Pollsters are skulking in the wake of the US election, but one agency crowing is Havas Cognitive, which said it had foreseen Hillary Clinton’s defeat as part of data analysis it conducted for ITV's political coverage.
The agency told Campaign before the election on 7 November that its system would be appearing on ITV’s coverage, but neglected to mention any prediction.
So should we be skeptical? Definitely. However, the Havas team has fielded several of our questions and, taking them at their word, it appears they are on to something.
In a nutshell: the calls they made from their data were not 100% right, but what’s most interesting is that they could offer a credible alternative to traditional methods of polling.
The burning question first though – why didn’t they go public with a prediction?
The answer is that ITV didn’t commission the system to make a prediction about the outcome, but to offer insight into what US voters were thinking and feeling about different issues and candidates. The voting intention data was a sideline, and even when the Havas team felt confident enough to be want to talk about it on air, it was precluded from doing so by ITV’s arrangement with a polling organisation.

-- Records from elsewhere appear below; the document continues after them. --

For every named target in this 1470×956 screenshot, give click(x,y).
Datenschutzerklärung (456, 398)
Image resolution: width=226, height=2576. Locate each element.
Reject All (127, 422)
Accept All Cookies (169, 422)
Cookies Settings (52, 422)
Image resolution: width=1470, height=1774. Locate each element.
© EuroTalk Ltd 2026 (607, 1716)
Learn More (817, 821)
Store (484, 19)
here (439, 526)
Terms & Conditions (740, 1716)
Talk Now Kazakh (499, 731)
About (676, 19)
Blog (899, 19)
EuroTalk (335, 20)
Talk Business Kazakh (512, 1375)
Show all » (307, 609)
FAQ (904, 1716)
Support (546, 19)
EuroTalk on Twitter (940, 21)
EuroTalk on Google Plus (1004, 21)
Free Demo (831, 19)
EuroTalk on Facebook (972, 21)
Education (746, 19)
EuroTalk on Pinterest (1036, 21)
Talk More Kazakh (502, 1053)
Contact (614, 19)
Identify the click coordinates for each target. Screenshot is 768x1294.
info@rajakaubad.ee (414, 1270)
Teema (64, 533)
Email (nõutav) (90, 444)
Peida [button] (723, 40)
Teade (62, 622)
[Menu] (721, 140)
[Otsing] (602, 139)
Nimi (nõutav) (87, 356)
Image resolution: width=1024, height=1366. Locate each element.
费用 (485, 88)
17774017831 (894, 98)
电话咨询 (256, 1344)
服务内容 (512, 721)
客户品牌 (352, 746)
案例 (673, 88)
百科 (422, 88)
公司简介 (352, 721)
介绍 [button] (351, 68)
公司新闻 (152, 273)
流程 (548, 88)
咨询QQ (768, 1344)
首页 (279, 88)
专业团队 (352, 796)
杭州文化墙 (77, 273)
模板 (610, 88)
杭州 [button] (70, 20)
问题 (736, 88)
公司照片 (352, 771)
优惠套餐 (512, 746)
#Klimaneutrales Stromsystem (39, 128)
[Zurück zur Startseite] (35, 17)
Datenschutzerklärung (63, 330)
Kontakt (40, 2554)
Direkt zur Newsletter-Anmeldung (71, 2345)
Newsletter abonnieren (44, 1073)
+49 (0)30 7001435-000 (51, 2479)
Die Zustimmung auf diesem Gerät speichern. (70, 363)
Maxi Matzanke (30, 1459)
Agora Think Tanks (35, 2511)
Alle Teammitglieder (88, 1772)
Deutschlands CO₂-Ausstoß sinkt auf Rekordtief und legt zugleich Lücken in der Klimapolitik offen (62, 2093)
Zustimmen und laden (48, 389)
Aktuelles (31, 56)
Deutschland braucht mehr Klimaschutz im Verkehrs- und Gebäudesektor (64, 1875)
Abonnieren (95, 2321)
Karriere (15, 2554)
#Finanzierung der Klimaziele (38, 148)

Fair enough. But when Havas say "the data kept predicting a Trump victory", what exactly do they mean?
At this point it’s worth introducing Joe Harrod and John St Leger from Havas Cognitive, which is a new practice built around the group’s 21-year-old partnership with IBM. Havas was an early licensee of IBM’s artificial intelligence capability Watson, which is one of the components the pair used to build the bespoke EagleAi system for ITV.
Harrod, the EMEA lead for Havas Cognitive, explains: "EagleAI was analysing over a billion social posts. We narrowed it down to voters who had expressed a clear voting intent one way or the other. The output was a map of voting intent – which showed a Trump win."
Interestingly, the map did not change significantly over time, according to Harrod. It was based on historic data going back to July (when the candidates were formally nominated). There were daily updates to the data, up to the morning of the election, but they did not make much difference.
"To be quite honest we didn’t want to believe we were more accurate than the pollsters, but it was obvious by the time Florida was called."
"We called Iowa, Wisconsin, Florida and Ohio [correctly]," says St Leger, the lead developer for Havas Cognitive.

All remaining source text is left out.